Walking through San Pedro Plaza I noticed a guy selling arepas de queso (corn cakes with cheese). The smell was intoxicating, so I decided to buy one. The guy selling the arepas was from Medellin and this type of arepa is typical of that region. Total was 2000 pesos ($0.60). It was delicious. The cheese here in Cartegena is very rich with nice tartness.
Located one block down from the University of Cartagena, Espíritu Santo serves up home style local food at rock bottom prices. My wife ordered the carne asada and I ordered the pork chop special. Both came with coconut rice, patacones and side salad. The portions are huge and the food is deliciously simple. The restaurant serves lunch only.

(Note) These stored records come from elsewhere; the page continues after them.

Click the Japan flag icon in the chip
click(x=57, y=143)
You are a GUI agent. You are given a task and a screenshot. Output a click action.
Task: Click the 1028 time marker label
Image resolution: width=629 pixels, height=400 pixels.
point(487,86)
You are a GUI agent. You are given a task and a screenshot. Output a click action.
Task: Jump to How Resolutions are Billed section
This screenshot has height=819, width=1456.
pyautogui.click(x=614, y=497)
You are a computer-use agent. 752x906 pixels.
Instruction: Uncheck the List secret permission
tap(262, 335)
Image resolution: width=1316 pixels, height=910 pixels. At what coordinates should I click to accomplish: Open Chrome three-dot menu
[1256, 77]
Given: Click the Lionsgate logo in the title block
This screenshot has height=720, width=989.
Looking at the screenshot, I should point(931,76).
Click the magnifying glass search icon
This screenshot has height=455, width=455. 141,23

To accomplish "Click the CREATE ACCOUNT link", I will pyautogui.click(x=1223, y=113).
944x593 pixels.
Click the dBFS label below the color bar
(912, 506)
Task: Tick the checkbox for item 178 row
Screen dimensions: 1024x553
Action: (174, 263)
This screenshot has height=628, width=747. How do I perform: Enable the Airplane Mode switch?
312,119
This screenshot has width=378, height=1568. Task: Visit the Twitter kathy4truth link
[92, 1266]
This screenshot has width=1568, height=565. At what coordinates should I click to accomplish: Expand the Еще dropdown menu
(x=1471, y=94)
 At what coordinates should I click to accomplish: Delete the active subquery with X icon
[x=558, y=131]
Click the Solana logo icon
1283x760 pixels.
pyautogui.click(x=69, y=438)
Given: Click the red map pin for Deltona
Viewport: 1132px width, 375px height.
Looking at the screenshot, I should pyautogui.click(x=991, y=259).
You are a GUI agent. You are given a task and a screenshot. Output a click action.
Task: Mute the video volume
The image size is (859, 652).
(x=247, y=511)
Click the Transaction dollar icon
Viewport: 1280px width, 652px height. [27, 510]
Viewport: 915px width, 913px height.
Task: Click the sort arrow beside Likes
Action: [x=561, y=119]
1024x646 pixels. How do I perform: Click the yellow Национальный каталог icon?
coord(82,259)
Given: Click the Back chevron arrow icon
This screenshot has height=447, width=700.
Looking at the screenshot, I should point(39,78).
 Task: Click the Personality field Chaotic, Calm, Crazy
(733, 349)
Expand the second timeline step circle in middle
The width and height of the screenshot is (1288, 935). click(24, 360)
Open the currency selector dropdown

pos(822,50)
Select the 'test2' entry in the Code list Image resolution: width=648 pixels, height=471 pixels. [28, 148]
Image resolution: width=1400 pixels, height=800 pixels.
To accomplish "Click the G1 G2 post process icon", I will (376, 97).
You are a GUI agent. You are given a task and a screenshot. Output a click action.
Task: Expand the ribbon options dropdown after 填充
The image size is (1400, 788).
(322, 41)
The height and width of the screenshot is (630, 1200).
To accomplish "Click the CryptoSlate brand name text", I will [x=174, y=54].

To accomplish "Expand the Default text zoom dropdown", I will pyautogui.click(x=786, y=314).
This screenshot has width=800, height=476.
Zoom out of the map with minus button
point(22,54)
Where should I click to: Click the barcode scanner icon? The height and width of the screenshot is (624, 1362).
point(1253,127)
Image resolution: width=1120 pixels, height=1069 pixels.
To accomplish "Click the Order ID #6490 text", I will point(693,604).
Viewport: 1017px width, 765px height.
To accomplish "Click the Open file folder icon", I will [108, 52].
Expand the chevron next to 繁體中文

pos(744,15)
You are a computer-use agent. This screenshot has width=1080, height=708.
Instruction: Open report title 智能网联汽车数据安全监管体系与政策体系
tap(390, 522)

La Mulata was recommended to us by a local friend of ours. It’s located on an unassuming street within the walled city. La Mulata’s decor is quirky and fun. The menu is etched on a thin wood board, which I found very clever. My wife and I ordered the ceviche, shrimp in garlic sauce and the Cartagena style braised beef. To drink I had a beer and my wife had the coconut limeade. The ceviche was amazing! It was made with large chunks of local sea bass tossed with citrus, chilies and red onion. The ceviche is only lightly cured in the marinade so it is essentially raw.
I arrived in Cartagena Saturday afternoon and met up with some colleagues for an alfresco dinner at Cafe San Pedro. The restaurant sits in front of the San Pedro Claver church. I ordered Sea Bass with shellfish in a coconut broth. The dish came with a side of coconut rice which is a staple here in Cartagena. The food was delicious and the setting amazing.